Nothing
##' @title Create \code{bammdata} object from MCMC output
##'
##' @description \code{getEventData} Reads shift configuration data (the
##' "event data" output) from a \code{BAMM} analysis and creates a
##' \code{bammdata} object. The \code{bammdata} object is fundamental
##' for extracting information about macroevolutionary rate variation
##' through time and among lineages.
##'
##' @param phy An object of class \code{phylo} - specifically, the
##' time-calibrated tree that was analyzed with \code{BAMM}.
##' Alternatively, a character string specifying the path to a
##' newick-formatted tree.
##' @param eventdata A character string specifying the path to a \code{BAMM}
##' event-data file. Alternatively, an object of class \code{data.frame}
##' that includes the event data from a \code{BAMM} run.
##' @param burnin A numeric indicating the fraction of posterior samples to
##' discard as burn-in.
##' @param nsamples An integer indicating the number of posterior samples to
##' include in the \code{bammdata} object. May be \code{NULL}.
##' @param verbose A logical. If \code{TRUE} progess is outputted to the
##' console. Defaults to \code{FALSE}.
##' @param type A character string. Either "diversification" or "trait"
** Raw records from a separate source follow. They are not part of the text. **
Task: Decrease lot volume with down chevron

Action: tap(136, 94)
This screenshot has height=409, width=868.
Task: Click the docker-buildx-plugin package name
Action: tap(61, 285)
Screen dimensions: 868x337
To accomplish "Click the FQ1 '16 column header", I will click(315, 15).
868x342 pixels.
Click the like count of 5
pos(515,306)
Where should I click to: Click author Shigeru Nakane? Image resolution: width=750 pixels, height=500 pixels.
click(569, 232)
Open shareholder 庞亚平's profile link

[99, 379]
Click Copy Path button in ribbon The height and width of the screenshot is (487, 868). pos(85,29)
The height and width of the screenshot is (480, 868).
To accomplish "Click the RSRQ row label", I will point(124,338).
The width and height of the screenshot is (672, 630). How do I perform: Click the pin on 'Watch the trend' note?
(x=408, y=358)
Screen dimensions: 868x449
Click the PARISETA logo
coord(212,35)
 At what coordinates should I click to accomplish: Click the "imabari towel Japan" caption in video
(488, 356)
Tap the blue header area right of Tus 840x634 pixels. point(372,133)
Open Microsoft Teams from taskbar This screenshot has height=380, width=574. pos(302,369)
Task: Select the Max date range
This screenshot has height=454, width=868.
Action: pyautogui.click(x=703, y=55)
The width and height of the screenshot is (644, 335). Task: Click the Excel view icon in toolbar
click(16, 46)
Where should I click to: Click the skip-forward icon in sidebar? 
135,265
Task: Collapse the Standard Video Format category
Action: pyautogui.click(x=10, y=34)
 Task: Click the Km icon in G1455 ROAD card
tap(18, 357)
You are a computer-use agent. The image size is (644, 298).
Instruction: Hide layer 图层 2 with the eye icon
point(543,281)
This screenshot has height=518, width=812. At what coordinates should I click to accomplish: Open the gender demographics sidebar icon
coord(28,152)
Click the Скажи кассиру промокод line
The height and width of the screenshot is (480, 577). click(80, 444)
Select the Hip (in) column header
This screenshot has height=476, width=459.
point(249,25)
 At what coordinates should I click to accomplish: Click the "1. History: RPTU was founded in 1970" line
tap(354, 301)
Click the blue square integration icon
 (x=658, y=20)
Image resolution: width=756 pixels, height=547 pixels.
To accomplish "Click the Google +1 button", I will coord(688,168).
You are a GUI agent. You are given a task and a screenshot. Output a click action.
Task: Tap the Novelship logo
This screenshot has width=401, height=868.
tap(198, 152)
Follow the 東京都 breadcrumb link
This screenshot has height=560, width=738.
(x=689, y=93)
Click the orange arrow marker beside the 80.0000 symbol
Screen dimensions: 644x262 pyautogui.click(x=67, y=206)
##' depending on your \code{BAMM} analysis.
##'
##' @details In the \code{BAMM} framework, an "event" defines a
##' macroevolutionary process of diversification or trait evolution. Every
##' sample from the posterior includes at least one process, defined by
##' such an "event". If a given sample includes just a single event, then
##' the dynamics of diversification or trait evolution can be described
##' entirely by a single time-constant or time-varying process that begins
##' at the root of the tree. Any sample from the posterior distribution
##' may include a complex mixture of distinct processes. To represent
##' temporal heterogeneity in macroevolutionary rates, \code{BAMM} models
##' a rate \eqn{R}, e.g. speciation, as a function that changes
##' exponentially with time:
##'
##' \eqn{R(t) = R(0)*exp(b*t)}.
##'
##' Here \eqn{R(0)} is the initial rate and \eqn{b} is a parameter
##' determining how quickly that rate grows or decays with time.
##'
##' The \code{eventdata} file (or data frame) is a record of events and
##' associated parameters that were sampled with \code{BAMM} during
##' simulation of the posterior with reversible jump MCMC. This complex,
##' information-rich file is processed into a \code{bammdata} object,
##' which serves as the core data object for numerous downstream analyses.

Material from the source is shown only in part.